• _Your task_
Each line from the one with "Viewport: 756px width, 537px height." through the final line of the entries below must be printed exactly, and the pictures must not be.

• _Data_
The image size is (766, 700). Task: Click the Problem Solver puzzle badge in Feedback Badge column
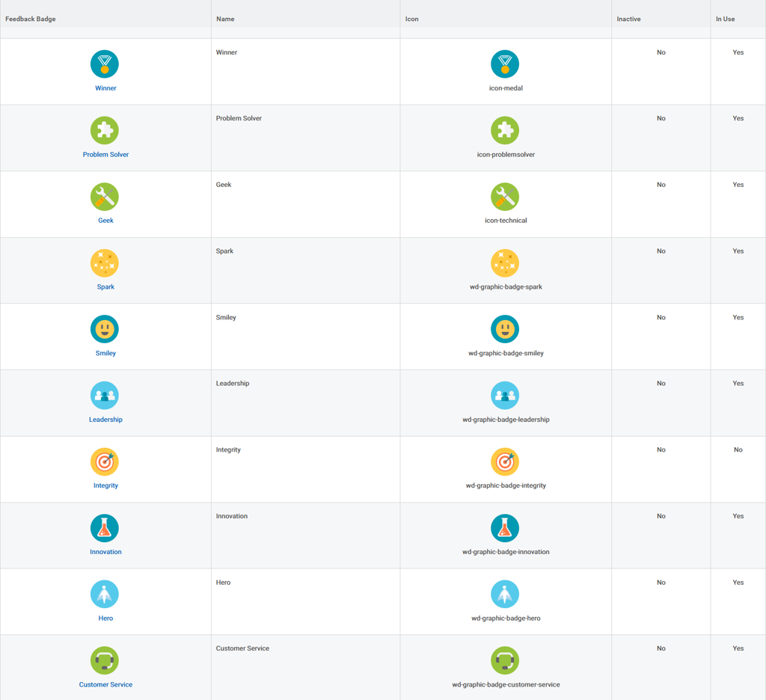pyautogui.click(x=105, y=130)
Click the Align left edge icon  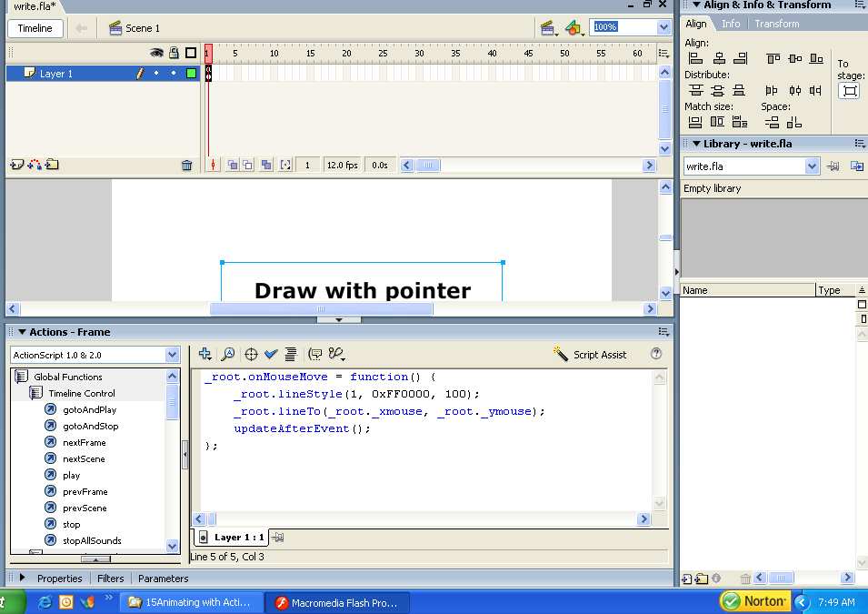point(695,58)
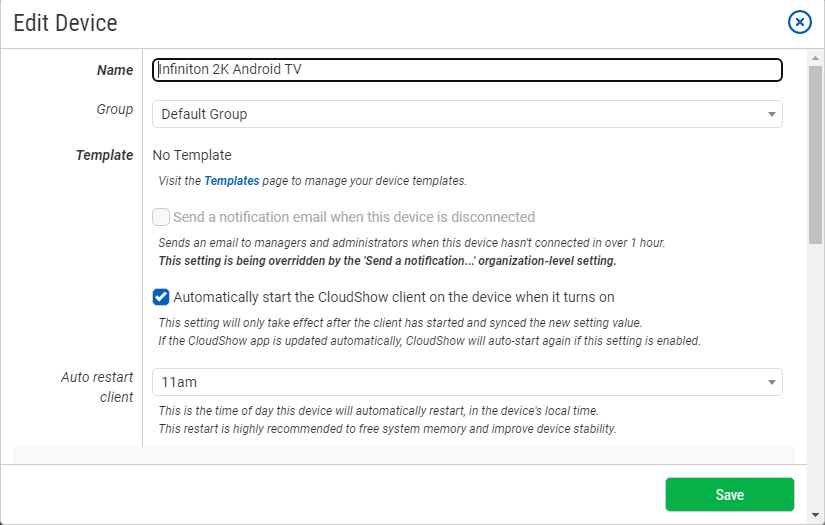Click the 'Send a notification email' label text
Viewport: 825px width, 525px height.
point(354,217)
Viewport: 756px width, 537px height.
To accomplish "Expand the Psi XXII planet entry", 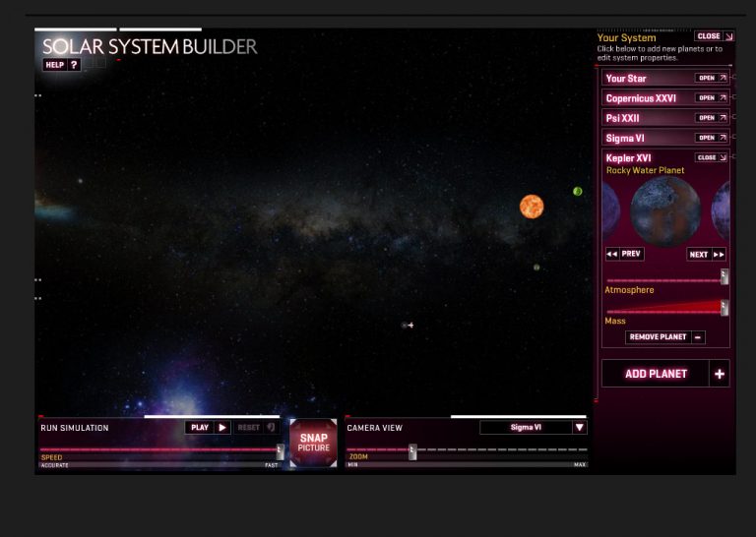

• _Answer to this problem_
Viewport: 756px width, 537px height.
To accomplish "Expand the Psi XXII planet entry", 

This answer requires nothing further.